I meant to invite him to dinner. I really did. My gentle, old neighbor with the ruined long-term memory, who always smiled enthusiastically but never remembered my name.
I meant to invite him to Christmas Eve service. I really did. And I knew that if I extended the invitation, he would come.
Truth, though? In my heart of hearts, I knew if he came, we’d have to take care of him. Couldn’t just throw out an invitation, hope to see him show up, give some big hugs and “Merry Christmas!” and head our separate ways.

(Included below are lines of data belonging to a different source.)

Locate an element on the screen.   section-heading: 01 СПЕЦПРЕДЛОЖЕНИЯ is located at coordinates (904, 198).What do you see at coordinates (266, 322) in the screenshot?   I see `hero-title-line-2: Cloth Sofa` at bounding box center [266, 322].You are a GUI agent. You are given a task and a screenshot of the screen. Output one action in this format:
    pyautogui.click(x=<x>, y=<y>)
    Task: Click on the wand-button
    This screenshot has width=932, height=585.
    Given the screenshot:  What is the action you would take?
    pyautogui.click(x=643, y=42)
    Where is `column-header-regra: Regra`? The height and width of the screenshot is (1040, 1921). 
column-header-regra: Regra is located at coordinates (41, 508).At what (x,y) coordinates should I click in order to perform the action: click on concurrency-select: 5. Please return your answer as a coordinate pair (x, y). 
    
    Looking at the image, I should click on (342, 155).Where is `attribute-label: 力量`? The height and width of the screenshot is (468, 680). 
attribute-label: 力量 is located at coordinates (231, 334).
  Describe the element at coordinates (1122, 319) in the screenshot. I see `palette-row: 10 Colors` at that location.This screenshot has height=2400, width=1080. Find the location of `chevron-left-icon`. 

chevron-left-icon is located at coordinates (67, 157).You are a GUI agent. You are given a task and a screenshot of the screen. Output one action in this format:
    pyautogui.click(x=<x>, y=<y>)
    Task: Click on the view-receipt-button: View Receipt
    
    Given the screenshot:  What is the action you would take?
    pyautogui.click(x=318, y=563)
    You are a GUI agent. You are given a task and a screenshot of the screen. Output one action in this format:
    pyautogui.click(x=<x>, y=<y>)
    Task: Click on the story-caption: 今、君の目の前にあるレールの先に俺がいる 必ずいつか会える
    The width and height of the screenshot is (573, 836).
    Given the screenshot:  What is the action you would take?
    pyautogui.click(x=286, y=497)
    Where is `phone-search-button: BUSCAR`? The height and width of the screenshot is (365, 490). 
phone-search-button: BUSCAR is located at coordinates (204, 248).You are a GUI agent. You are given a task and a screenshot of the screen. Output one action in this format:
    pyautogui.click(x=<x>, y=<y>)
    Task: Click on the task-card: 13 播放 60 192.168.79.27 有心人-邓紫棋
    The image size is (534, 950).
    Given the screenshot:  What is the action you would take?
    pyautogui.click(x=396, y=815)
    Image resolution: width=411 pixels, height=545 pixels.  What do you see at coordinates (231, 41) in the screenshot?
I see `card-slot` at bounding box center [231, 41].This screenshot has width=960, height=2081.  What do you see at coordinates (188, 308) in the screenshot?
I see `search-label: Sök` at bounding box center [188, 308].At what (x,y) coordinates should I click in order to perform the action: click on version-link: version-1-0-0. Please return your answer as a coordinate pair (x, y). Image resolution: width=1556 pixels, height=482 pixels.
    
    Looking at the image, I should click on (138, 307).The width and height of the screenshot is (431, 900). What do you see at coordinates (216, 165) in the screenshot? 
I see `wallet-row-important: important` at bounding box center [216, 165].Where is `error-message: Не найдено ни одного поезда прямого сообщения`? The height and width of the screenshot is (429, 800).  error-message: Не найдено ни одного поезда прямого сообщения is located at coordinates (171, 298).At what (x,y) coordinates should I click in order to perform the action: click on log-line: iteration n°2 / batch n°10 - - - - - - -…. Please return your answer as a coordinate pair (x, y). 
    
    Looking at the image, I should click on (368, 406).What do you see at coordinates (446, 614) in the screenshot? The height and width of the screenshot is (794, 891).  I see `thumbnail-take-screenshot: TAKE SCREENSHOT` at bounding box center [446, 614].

No, he’d need a ride. And he’d need checking in on the day of … multiple times. Otherwise he would never remember. And then, once he came, and we drove him home, we would almost certainly learn that he was on his own for Christmas — with just his house full of roommates. And if we had that conversation, we might feel like we needed to … have him over on Christmas Day. And having him would mean an invitation to his roommates. And I was just. so. tired.
So… I meant to invite him. I really did. I thought about it. I talked about it. I prayed for him — as I often had before. … But in the end, it was so. much. easier. not to.
And only a few days after that Christmas, my journal reads…
Around the corner from my house right now, at the intersection of our two busiest streets, there are flowers dying in jars around the base of the light pole. An American flag flaps in the wind.
What happened there? Who was it? What happened there? We all want to know.
And then we hear… A pedestrian. A driver on a cell phone. And now a gentle man with a ruined long-term memory who will never walk our neighborhood streets again.
Our kids collapse into tears.
And the empty, mocking cry — I meant to! I meant to!